Typically IL-12 plus anti-IL-4 are needed in Th1 induction from naive T cells and IL-4 plus anti-IFN-gamma for Th2, but what about IL-2? Is it also necessary for T cell differentiation?
to my knowledge IL-2 is needed for survival and proliferation of T-cells regardless what they are (Th1 or Th2). we add IL-2 to any T-cell culture to let the cells survive more and proliferate
David Cousins has a fantastic protocol for Th2 differentiation from naive human T cells ( I presume you're talking human cells, right?) Look up Cousins DJ, Lee TH et al, 2002. J Immunol.
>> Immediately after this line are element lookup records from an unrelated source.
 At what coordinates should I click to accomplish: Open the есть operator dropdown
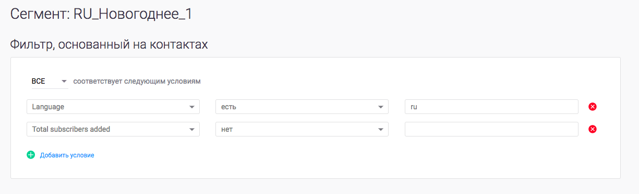click(x=302, y=107)
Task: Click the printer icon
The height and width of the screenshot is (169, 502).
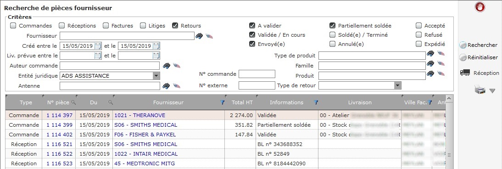Action: 480,90
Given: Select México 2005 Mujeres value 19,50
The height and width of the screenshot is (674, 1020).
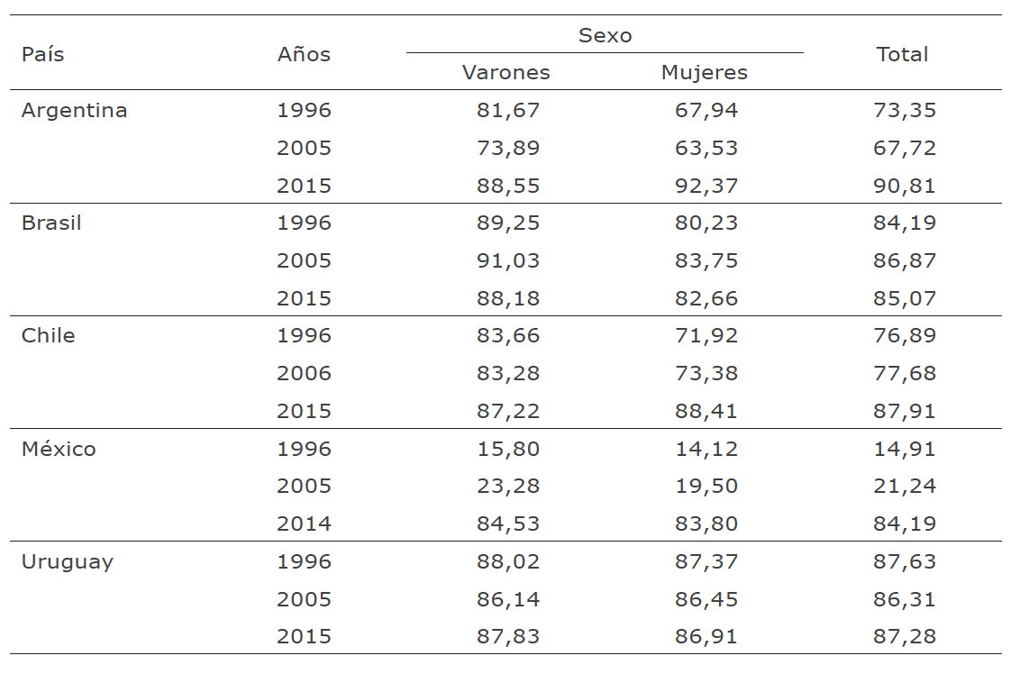Looking at the screenshot, I should tap(706, 487).
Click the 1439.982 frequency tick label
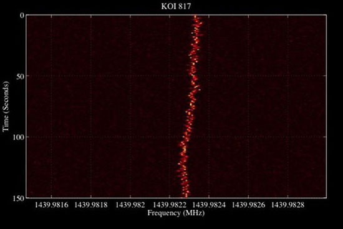Image resolution: width=343 pixels, height=229 pixels. tap(130, 205)
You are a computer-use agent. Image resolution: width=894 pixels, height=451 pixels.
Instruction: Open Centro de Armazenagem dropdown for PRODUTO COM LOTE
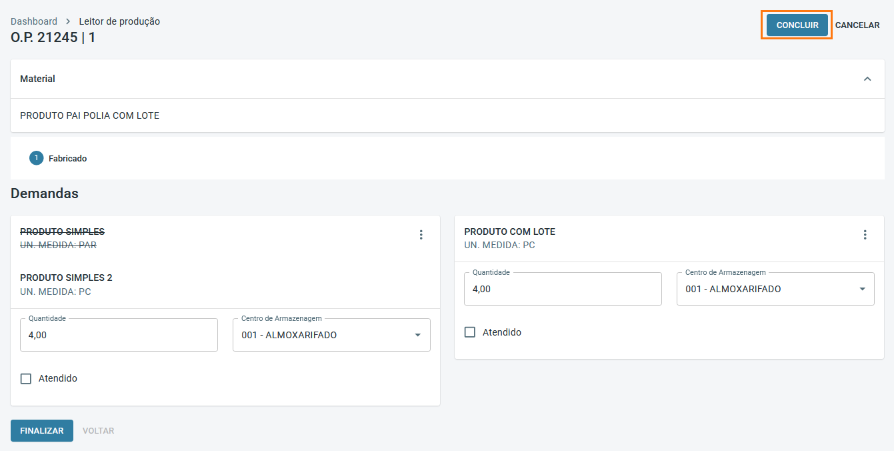[x=775, y=289]
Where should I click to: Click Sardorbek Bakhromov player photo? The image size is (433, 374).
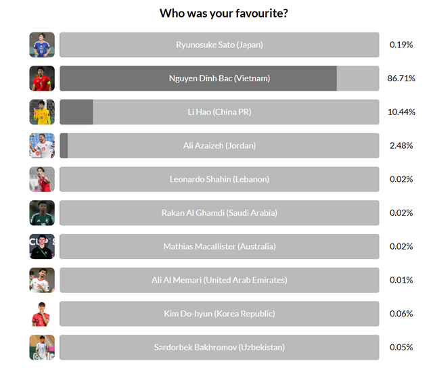(42, 347)
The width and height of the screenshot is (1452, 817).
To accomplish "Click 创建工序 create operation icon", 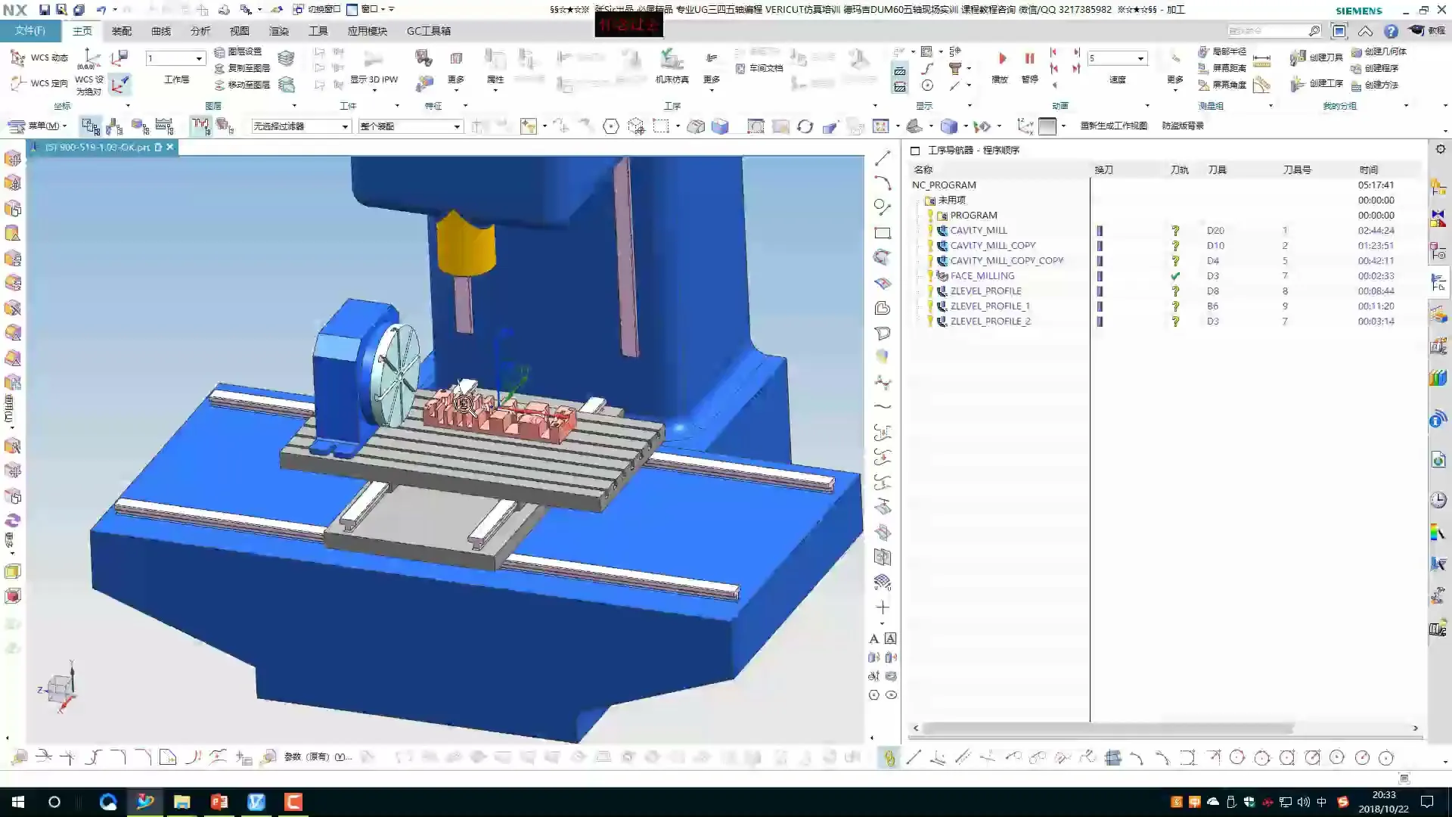I will [x=1298, y=83].
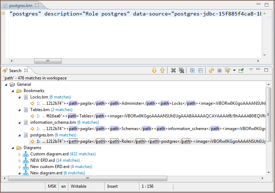Run the current search again

(x=211, y=71)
He adds both IL-2 and IL-4 (as well as anti-IFNg and anti-IL-10) in Th2 skewing conditions and it works really very well. Th1 clearly needs IL-2. Hope this helps.
I did differentiation experiments without IL2 and it works, so you don't need them, but usually it's better to add IL2 after day 3 so it helps them surviving when there is no more TCR stimulation.
You can also add IL2 since the beginning of differentiation, I'm not sure it will change much, it might help Th2 differentiation.
You can use 10 ng/mL IL2
And note that depending on the mouse background, T cells might be biased to Th (ex Bl6) or Th2 (ex BalbC)
The development of effector T cell responses is tightly coupled to clonal expansion. Studies have shown that the link between the commitment to clonal expansion and effector-cell differentiation is remarkably tight; the same duration of antigenic stimulation (2–24 hours) that drove naive CD8 T cells to proliferate was sufficient for them to commit to differentiate into effector cells, tumour-necrosis factor (TNF) and IL-2, and kill infected cells.